The wheels began to turn in Norman Silber’s brain when his daughter Michaella complained about an infected pierced ear in 2002. She wondered aloud why the needles in piercing guns weren’t designed to dispense anti-infective medicine from the inside out.

Fifteen years later, Michaella’s idea for an antiseptic delivery vehicle is becoming a reality thanks to a partnership with UPEI researchers.

Silber is a professor of law at Hofstra University in Hempstead, N.Y., and a summer resident of P.E.I. He shared his daughter’s brainstorm with long-time friend and cardiologist Mark Nathan, and the three came up with a design to minimize infection, deformities and pain in human piercing.

“We essentially integrated my daughter’s idea of injecting slow-release antiseptics or other agents at the time of piercing with proven technology used by cardiologists,” explained Silber. 

In 2016, they launched a start-up called BioPierce Canada Ltd., based in Souris.

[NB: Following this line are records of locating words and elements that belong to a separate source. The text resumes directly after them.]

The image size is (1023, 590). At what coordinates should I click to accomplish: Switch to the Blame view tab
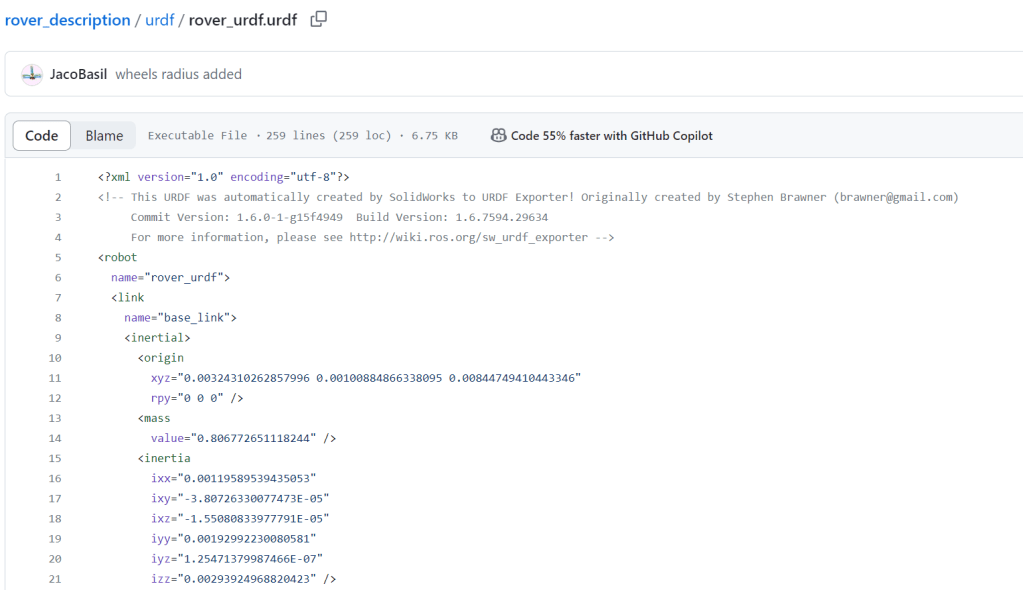point(104,136)
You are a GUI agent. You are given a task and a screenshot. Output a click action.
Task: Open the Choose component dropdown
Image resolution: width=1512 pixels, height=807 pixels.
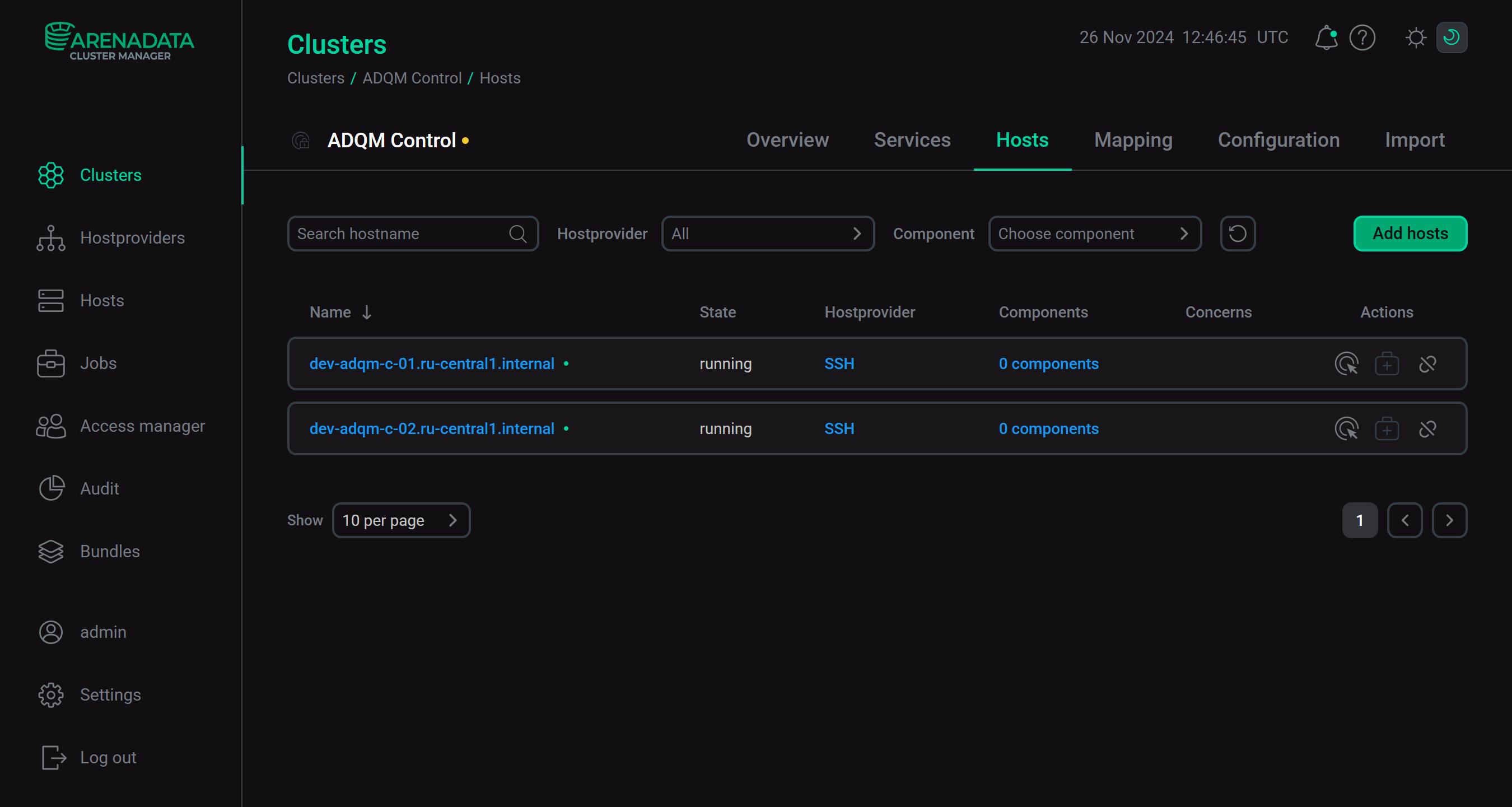1094,233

Working in collaboration with UPEI’s School of Sustainable Design Engineering, they’re now developing the first-of-its-kind technology.

According to some studies, 35 per cent of people with pierced ears had one or more complications — ranging from localized infections or skin reactions to bacterial infections, traumatic tears and even viral hepatitis — and 15 per cent required some professional attention.

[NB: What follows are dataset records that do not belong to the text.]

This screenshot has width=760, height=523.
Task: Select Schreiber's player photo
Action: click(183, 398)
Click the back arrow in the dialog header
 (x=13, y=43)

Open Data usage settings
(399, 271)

The BioPierce invention is inspired by the technology used by cardiologists when inserting stents. By customizing a 3-D printer, the researchers are working to print small tissue scaffolds or “medicated sleeves” from gel-like biomaterials that slowly degrade in the body. The sleeves are applied to a piercing instrument and, once inside human tissue, start to release active substances to promote healing, reduce pain and deter infection.

Silber said the invention also has the potential to reduce infection and promote healing when animals — including domestic pets, livestock and wildlife — undergo tagging or microchip implantation.

UPEI assistant professor Ali Ahmadi is supervising the researchers and said one of their primary challenges is to ensure the device is versatile enough to work with more than one type of piercing instrument.

“The overall idea is that there is a pin or stud that enters the body and we are essentially covering that pin with a drug-emitting biomaterial,” said Ahmadi. “The idea is to print on-demand according to exact specifications of the piercing instrument.”

The first BioPierce prototypes are expected to be ready for field-testing this winter, using a biomaterial already approved by Health Canada for other applications.

The company is working with consultants to determine which applications to target first.

Silber says BioPierce Canada aims to have its first product commercially available in three or four years.